A boundary is what you will do, requiring the other person to do nothing.

If an employee repeatedly disrespects a meeting time, a request is: "Please stop being late." A boundary is: "We start meetings at 9:00 AM sharp. If you arrive after 9:05, the door will be closed, and we will catch you up via email later."

This empowers the leader. You are no longer waiting for the other person to change for you to feel effective. You are taking control of the environment and your own actions. While this may cause temporary friction (or a "tantrum"), it clarifies expectations and protects the leader's energy.

Resilience Over Happiness

There is a prevailing cultural trend to optimize for happiness and comfort. However, Dr. Becky argues that optimizing for happiness often leads to fragility. Resilience is the ability to tolerate a wide range of emotions—disappointment, jealousy, frustration—without collapsing.

When a team member is struggling with a difficult project, the instinct might be to save them (do the work for them) or minimize their feelings ("It's not that big of a deal").
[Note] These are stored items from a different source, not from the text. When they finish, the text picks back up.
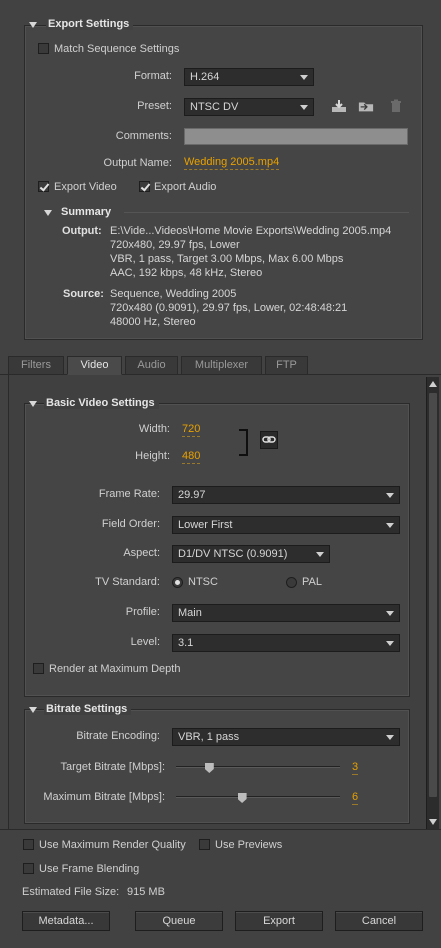 The width and height of the screenshot is (441, 948). Describe the element at coordinates (205, 77) in the screenshot. I see `format-value: H.264` at that location.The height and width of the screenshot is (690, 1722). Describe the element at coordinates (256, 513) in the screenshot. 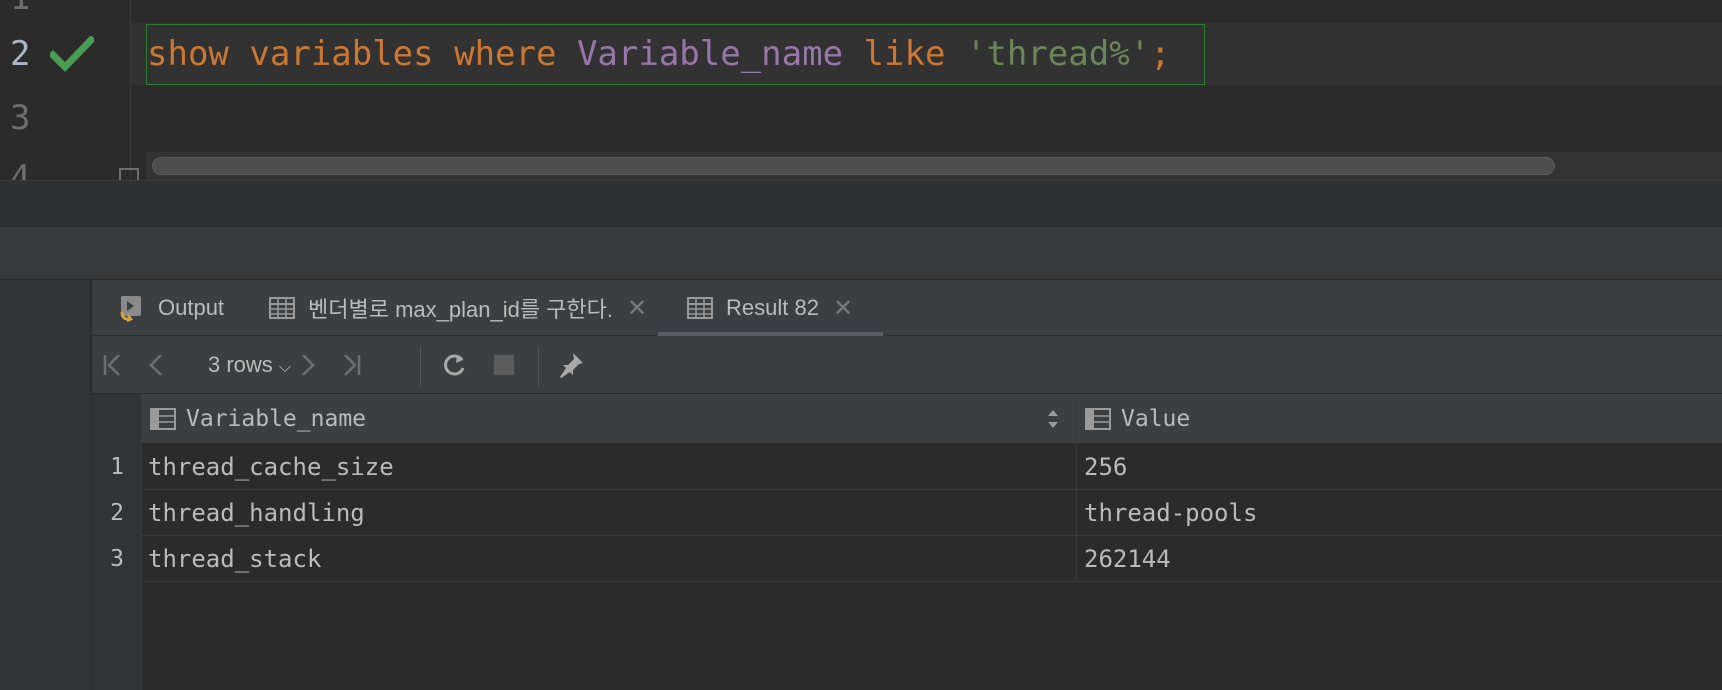

I see `cell-variable-name: thread_handling` at that location.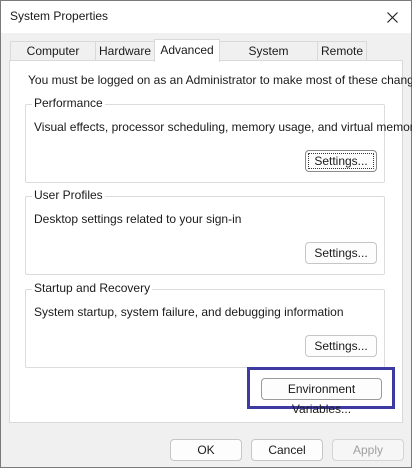 The image size is (412, 468). Describe the element at coordinates (368, 450) in the screenshot. I see `apply-button: Apply` at that location.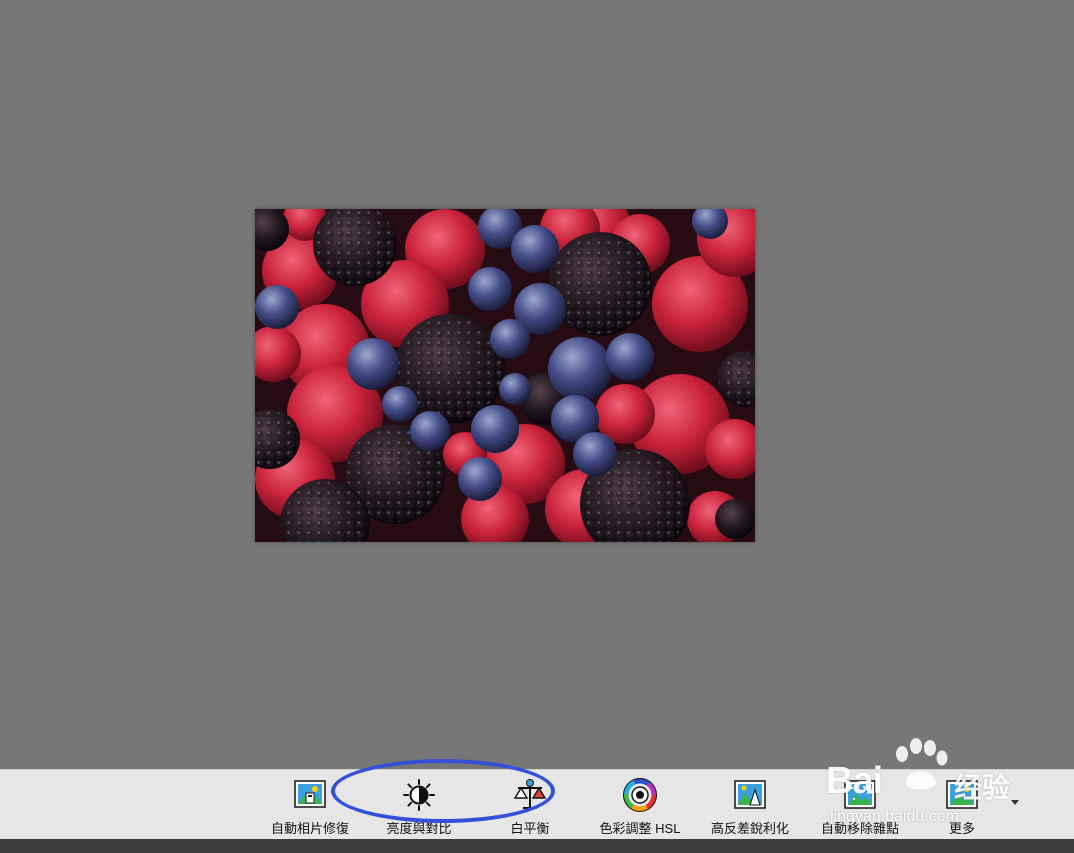 The height and width of the screenshot is (853, 1074). Describe the element at coordinates (962, 828) in the screenshot. I see `tool-label: 更多` at that location.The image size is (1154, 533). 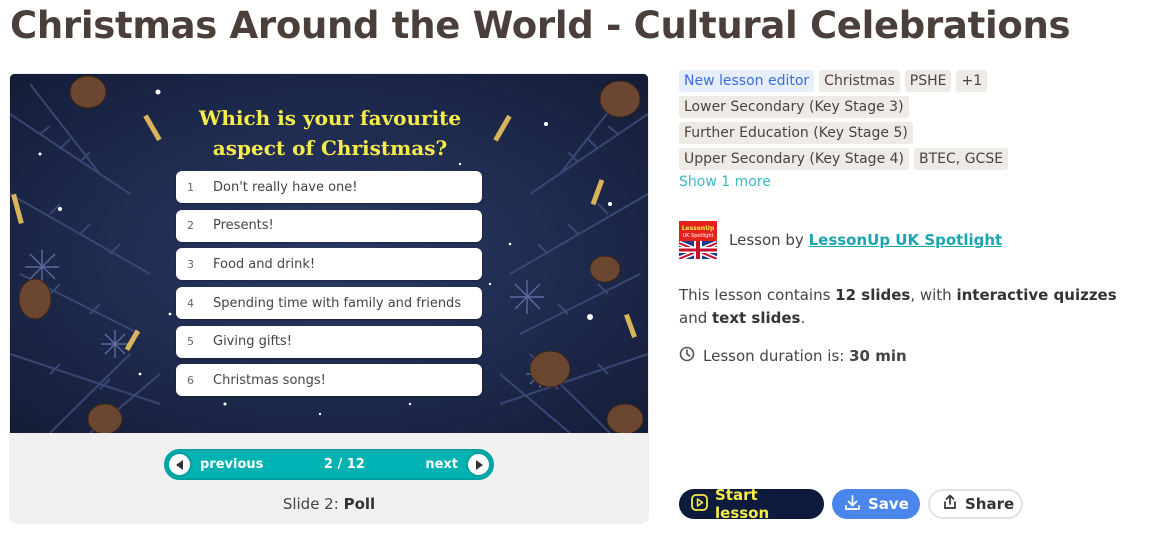 What do you see at coordinates (972, 81) in the screenshot?
I see `tag-more-count: +1` at bounding box center [972, 81].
Both approaches rob the individual of the opportunity to build resilience.

The Formula: "I Believe You" + "I Believe In You"
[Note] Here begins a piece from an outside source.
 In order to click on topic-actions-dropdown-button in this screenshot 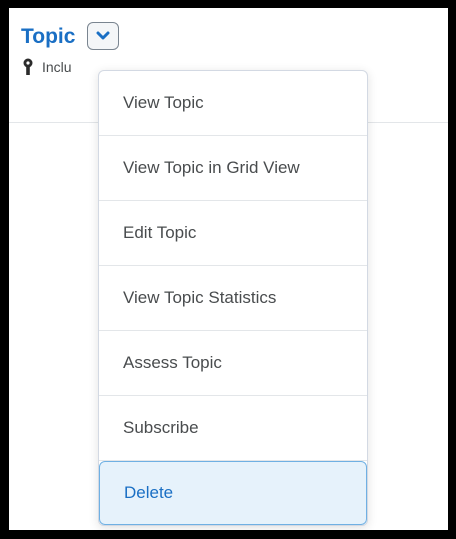, I will do `click(104, 36)`.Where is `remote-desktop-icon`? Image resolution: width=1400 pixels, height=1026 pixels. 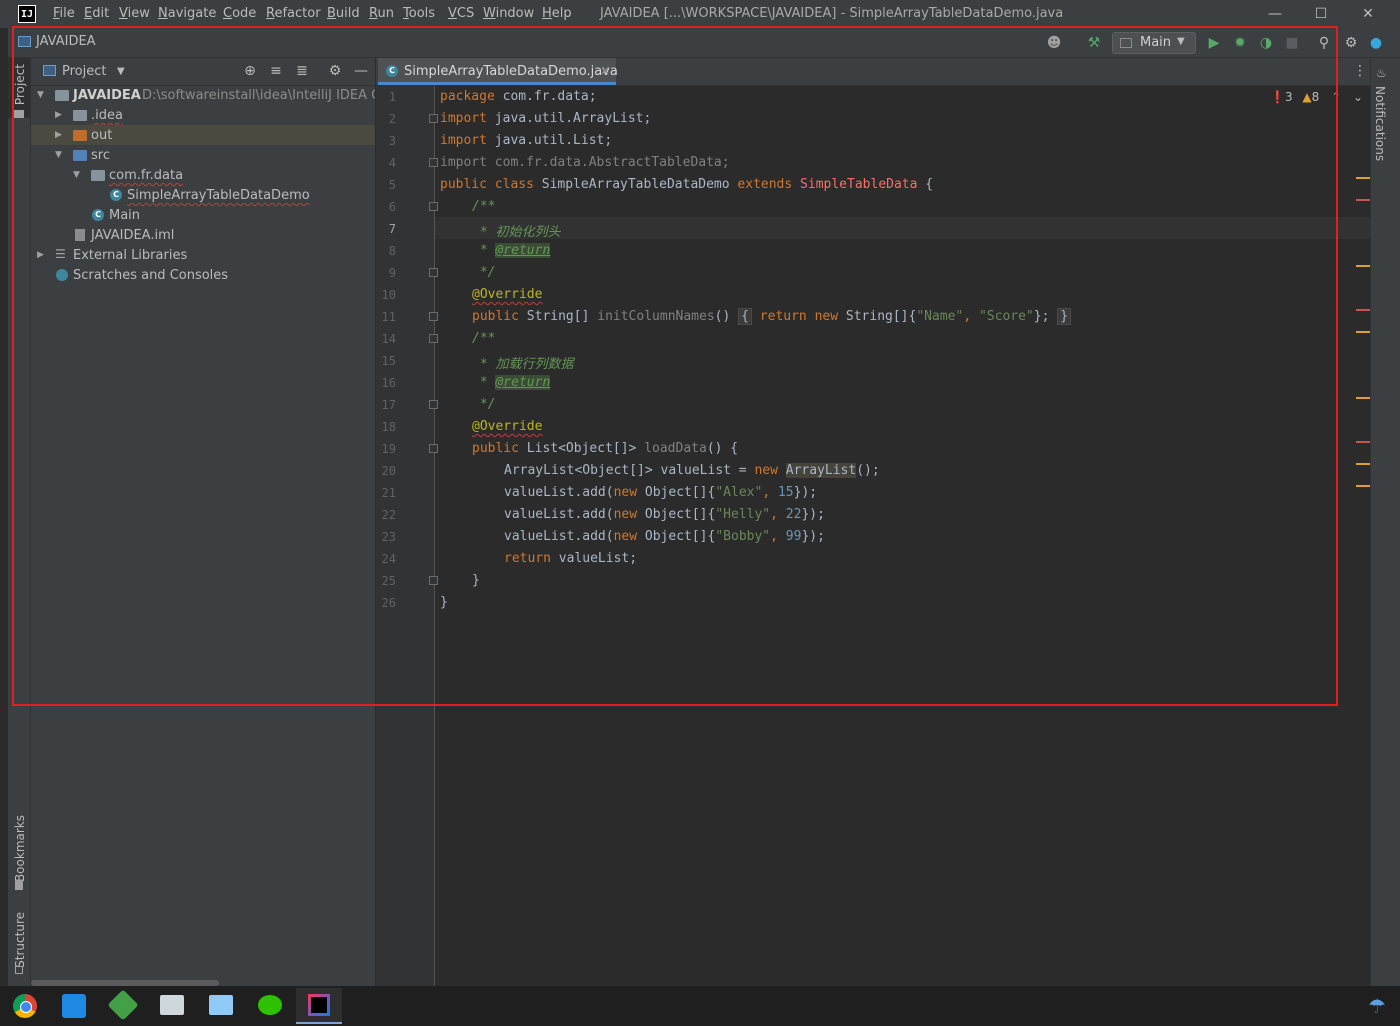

To build a resilient workforce, leaders must inhabit a specific space: one foot in the hole with the struggling person (empathy) and one foot out (confidence).

  • I believe you: Validate the difficulty. "It makes sense that you are overwhelmed. This is a massive project and the timeline is tight."
  • I believe in you: Affirm their capability. "I also know you are capable of figuring this out. I’m here to support you, but I’m not going to take this off your plate because I know you can get to the other side of this."

This combination allows the employee to feel seen while also feeling the confidence of their leader. It reframes the struggle as a manageable challenge rather than an impossible threat.

Conclusion

Whether in a family or a Fortune 500 company, the mechanics of human connection remain constant. We all desire to be led by people who are sturdy, who see the good in us even when we struggle, and who care enough to hold boundaries. By adopting the "Good Inside" lens, leaders can move away from reactive, judgment-based management toward a style that fosters psychological safety, resilience, and genuine growth.

To start applying this today, Dr. Becky suggests a simple "360-degree review" question to ask your team (or your family): "If I could do one thing differently this week to be a better leader for you, what would it be?" The answer might be hard to hear, but receiving it with curiosity rather than defensiveness is the first step toward sturdy leadership.